▼

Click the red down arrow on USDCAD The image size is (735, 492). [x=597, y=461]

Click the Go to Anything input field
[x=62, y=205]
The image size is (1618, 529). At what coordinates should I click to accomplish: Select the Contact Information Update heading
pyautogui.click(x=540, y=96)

▲
▼

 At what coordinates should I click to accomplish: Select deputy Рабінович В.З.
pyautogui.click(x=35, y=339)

▲

• Requirements: Retype the entries, starting with the line containing "At what coordinates should I click to accomplish: Select deputy" and going on through the line containing "pyautogui.click(x=35, y=339)", both lines included.

• Full solution:
 At what coordinates should I click to accomplish: Select deputy Рабінович В.З.
pyautogui.click(x=35, y=339)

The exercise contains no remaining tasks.